7.2 - Compilation Phase

Thus far, the focus of our attention has been on how SAS processes entire programs step by step. In this section and the next, we'll focus our attention only on how SAS processes a DATA step when the DATA step involves reading in raw data. That phrase is bolded, because it makes a very important clarification. DATA steps involve either reading data from another SAS data set or reading in raw data (instream using DATALINES or from an external file using INFILE). The discussions on this page, and the next two, do not pertain to DATA steps that read data from another SAS data set. Instead, the upcoming discussion pertains only to DATA steps that involve reading in raw data. Now that we've got that clarified, let's move on!

As is the case for many programming languages, SAS processes a DATA step in two phases — a compilation phase and an execution phase. During the compilation phase, SAS checks to make sure that your program meets all of the required syntax rules — that is, SAS checks the gory details, such as making sure that proper naming conventions are followed and that every statement ends in a semi-colon. When the compilation phase is complete, the descriptor portion of the SAS data set, containing the variable names and their attributes, is created. If the DATA step successfully compiles, then the execution phase begins. During the execution phase, the DATA step reads and processes the input data line by line.
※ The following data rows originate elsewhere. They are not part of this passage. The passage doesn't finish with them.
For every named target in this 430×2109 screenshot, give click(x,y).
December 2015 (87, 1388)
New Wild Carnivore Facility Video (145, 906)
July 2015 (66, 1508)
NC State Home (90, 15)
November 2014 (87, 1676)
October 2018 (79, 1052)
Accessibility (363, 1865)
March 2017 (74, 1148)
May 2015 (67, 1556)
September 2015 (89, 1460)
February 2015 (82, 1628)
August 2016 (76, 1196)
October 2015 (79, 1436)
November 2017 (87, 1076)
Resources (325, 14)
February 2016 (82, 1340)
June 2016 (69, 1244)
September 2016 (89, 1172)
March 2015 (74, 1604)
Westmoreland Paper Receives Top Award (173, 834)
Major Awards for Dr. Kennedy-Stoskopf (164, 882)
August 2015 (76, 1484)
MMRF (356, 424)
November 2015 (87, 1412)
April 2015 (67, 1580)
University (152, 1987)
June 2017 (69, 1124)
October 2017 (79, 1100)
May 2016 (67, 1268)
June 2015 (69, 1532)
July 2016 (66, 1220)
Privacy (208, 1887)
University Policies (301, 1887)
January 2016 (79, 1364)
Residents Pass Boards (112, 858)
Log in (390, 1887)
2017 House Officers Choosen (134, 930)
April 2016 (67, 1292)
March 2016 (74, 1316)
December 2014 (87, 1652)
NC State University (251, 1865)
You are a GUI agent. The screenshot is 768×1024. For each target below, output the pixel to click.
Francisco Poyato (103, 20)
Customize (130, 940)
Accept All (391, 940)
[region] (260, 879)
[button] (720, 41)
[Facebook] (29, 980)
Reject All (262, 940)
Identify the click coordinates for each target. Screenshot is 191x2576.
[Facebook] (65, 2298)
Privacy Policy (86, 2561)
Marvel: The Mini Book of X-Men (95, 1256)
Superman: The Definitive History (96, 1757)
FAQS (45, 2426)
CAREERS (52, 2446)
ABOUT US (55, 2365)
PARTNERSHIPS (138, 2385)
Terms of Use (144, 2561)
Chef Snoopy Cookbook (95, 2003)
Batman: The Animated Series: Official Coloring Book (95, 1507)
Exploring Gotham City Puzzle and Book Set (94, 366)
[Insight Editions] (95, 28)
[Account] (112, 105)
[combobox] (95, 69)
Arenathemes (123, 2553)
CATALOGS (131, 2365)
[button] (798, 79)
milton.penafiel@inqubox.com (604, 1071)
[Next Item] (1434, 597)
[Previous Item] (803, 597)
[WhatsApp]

When the execution phase is complete, the data portion of the SAS data set is created.

That's the overview in a nutshell. Let's now direct our attention solely to the compilation phase, so that we can learn exactly how the descriptor portion of a new data set is created.

The Input Buffer

After SAS checks for syntax errors, SAS creates what is called an input buffer. (Again, such a buffer is created only when the DATA step reads raw data, not when SAS reads data from another SAS data set.) You can think of an input buffer as a temporary holding place for a record of raw data as it is being read by SAS via the INPUT statement. It is, however, just a logical concept; it is not an actual physical storage area. You might visualize it looking something like this:

New Record of Data

1

2

3

4

5

6

7

8

9

10

11

12

13

14

15

16

17

18

19

20

...

Then, you can imagine that as a record of raw data is read, it is placed in the blank spaces of the input buffer — column by column — until there is no more data in the record.

The Program Data Vector

After the input buffer is created, SAS creates what is called a program data vector. You can think of the program data vector as the temporary area of memory where SAS builds a data set, one observation at a time. In addition to the program data vector containing a holding place for every variable mentioned in the DATA step, it also contains two automatic variables:

  • _N_ counts the number of times that the DATA step begins to execute
  • _ERROR_ is a binary variable that takes on the value of either 0 or 1 to denote whether the data caused an error during execution. The default value of _ERROR_ is 0, which means that no error occurred. When one or more errors occur, the value is set to 1.

SAS uses the two automatic variables for processing, but they are not written to the data set as part of an observation. If your DATA step has

  • an INPUT statement mentioning three variables, such as store, month, and sales, and
  • an assignment statement that creates one variable, say taxdue

then you can imagine the program data vector looking something like this:

New Record of Data

_N_

_ERROR_

store

month

sales

taxdue

Descriptor Portion of the SAS Data Set

At the bottom of the DATA step — in most cases, when a RUN statement is encountered — the compilation phase is complete, and the descriptor portion of the new SAS data set is created. As you may recall, in addition to variable names, the descriptor portion of a data set includes the name of the data set, the date and time that the data set was created, the number of observations and variables it contains, and the attributes — such as type, length, format, and label — of the variables.